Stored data
== Segment start ==

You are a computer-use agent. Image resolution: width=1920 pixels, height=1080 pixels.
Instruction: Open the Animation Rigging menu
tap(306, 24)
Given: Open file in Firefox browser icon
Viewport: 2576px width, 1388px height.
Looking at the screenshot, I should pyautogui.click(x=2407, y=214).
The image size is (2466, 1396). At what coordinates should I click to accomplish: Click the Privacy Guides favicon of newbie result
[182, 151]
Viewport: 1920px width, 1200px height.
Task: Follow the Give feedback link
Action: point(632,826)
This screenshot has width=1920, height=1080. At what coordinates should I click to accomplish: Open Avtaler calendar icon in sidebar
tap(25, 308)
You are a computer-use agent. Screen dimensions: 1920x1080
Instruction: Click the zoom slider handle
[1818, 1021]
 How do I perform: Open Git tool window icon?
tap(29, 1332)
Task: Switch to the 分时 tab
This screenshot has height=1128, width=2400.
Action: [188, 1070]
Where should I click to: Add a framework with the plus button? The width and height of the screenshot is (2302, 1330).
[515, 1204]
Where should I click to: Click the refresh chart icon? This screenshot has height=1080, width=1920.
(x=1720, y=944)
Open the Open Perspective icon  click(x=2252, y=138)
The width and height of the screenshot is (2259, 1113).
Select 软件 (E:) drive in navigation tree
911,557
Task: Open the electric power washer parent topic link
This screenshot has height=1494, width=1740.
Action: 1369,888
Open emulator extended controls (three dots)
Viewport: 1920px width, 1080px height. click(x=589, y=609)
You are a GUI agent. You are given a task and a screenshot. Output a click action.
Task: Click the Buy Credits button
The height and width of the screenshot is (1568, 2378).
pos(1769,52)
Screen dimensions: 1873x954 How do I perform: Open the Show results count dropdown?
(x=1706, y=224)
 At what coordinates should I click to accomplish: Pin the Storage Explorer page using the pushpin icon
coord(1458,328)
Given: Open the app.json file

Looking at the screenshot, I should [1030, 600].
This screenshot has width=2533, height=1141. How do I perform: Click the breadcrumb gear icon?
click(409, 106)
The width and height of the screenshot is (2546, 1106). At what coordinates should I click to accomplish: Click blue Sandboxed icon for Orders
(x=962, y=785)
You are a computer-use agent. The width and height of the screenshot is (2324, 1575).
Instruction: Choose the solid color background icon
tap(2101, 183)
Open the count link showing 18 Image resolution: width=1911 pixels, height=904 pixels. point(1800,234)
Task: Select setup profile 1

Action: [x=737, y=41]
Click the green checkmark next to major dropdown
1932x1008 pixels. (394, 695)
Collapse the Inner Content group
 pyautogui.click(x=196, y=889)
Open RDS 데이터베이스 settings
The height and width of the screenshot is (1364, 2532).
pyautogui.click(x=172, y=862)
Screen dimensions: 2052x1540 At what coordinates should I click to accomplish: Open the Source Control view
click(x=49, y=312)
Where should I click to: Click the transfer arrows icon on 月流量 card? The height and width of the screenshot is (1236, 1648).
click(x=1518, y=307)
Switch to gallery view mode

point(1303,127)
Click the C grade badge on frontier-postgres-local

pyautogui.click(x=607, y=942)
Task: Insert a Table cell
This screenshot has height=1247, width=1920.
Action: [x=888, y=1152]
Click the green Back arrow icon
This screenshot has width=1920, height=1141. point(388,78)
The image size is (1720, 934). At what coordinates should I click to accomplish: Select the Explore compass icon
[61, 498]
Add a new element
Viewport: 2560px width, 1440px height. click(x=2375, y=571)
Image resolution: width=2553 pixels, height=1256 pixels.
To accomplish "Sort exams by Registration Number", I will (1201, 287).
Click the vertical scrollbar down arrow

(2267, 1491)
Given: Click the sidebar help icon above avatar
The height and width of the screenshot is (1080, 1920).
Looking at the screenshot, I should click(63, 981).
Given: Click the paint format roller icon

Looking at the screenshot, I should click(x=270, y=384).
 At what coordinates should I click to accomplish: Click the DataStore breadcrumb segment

== Segment end ==

HOW TO COMPLETE THIS TASK
Look at the entries above. Then set all of them down again exactly.

ANSWER TO THE EXERCISE
You are a computer-use agent. Image resolution: width=1920 pixels, height=1080 pixels.
Instruction: Open the Animation Rigging menu
tap(306, 24)
Given: Open file in Firefox browser icon
Viewport: 2576px width, 1388px height.
Looking at the screenshot, I should pyautogui.click(x=2407, y=214).
The image size is (2466, 1396). At what coordinates should I click to accomplish: Click the Privacy Guides favicon of newbie result
[182, 151]
Viewport: 1920px width, 1200px height.
Task: Follow the Give feedback link
Action: point(632,826)
This screenshot has width=1920, height=1080. At what coordinates should I click to accomplish: Open Avtaler calendar icon in sidebar
tap(25, 308)
You are a computer-use agent. Screen dimensions: 1920x1080
Instruction: Click the zoom slider handle
[1818, 1021]
 How do I perform: Open Git tool window icon?
tap(29, 1332)
Task: Switch to the 分时 tab
This screenshot has height=1128, width=2400.
Action: [188, 1070]
Where should I click to: Add a framework with the plus button? The width and height of the screenshot is (2302, 1330).
[515, 1204]
Where should I click to: Click the refresh chart icon? This screenshot has height=1080, width=1920.
(x=1720, y=944)
Open the Open Perspective icon  click(x=2252, y=138)
The width and height of the screenshot is (2259, 1113).
Select 软件 (E:) drive in navigation tree
911,557
Task: Open the electric power washer parent topic link
This screenshot has height=1494, width=1740.
Action: 1369,888
Open emulator extended controls (three dots)
Viewport: 1920px width, 1080px height. click(x=589, y=609)
You are a GUI agent. You are given a task and a screenshot. Output a click action.
Task: Click the Buy Credits button
The height and width of the screenshot is (1568, 2378).
pos(1769,52)
Screen dimensions: 1873x954 How do I perform: Open the Show results count dropdown?
(x=1706, y=224)
 At what coordinates should I click to accomplish: Pin the Storage Explorer page using the pushpin icon
coord(1458,328)
Given: Open the app.json file

Looking at the screenshot, I should [1030, 600].
This screenshot has width=2533, height=1141. How do I perform: Click the breadcrumb gear icon?
click(409, 106)
The width and height of the screenshot is (2546, 1106). At what coordinates should I click to accomplish: Click blue Sandboxed icon for Orders
(x=962, y=785)
You are a computer-use agent. The width and height of the screenshot is (2324, 1575).
Instruction: Choose the solid color background icon
tap(2101, 183)
Open the count link showing 18 Image resolution: width=1911 pixels, height=904 pixels. point(1800,234)
Task: Select setup profile 1

Action: [x=737, y=41]
Click the green checkmark next to major dropdown
1932x1008 pixels. (394, 695)
Collapse the Inner Content group
 pyautogui.click(x=196, y=889)
Open RDS 데이터베이스 settings
The height and width of the screenshot is (1364, 2532).
pyautogui.click(x=172, y=862)
Screen dimensions: 2052x1540 At what coordinates should I click to accomplish: Open the Source Control view
click(x=49, y=312)
Where should I click to: Click the transfer arrows icon on 月流量 card? The height and width of the screenshot is (1236, 1648).
click(x=1518, y=307)
Switch to gallery view mode

point(1303,127)
Click the C grade badge on frontier-postgres-local

pyautogui.click(x=607, y=942)
Task: Insert a Table cell
This screenshot has height=1247, width=1920.
Action: [x=888, y=1152]
Click the green Back arrow icon
This screenshot has width=1920, height=1141. point(388,78)
The image size is (1720, 934). At what coordinates should I click to accomplish: Select the Explore compass icon
[61, 498]
Add a new element
Viewport: 2560px width, 1440px height. click(x=2375, y=571)
Image resolution: width=2553 pixels, height=1256 pixels.
To accomplish "Sort exams by Registration Number", I will (1201, 287).
Click the vertical scrollbar down arrow

(2267, 1491)
Given: Click the sidebar help icon above avatar
The height and width of the screenshot is (1080, 1920).
Looking at the screenshot, I should click(63, 981).
Given: Click the paint format roller icon

Looking at the screenshot, I should click(x=270, y=384).
 At what coordinates should I click to accomplish: Click the DataStore breadcrumb segment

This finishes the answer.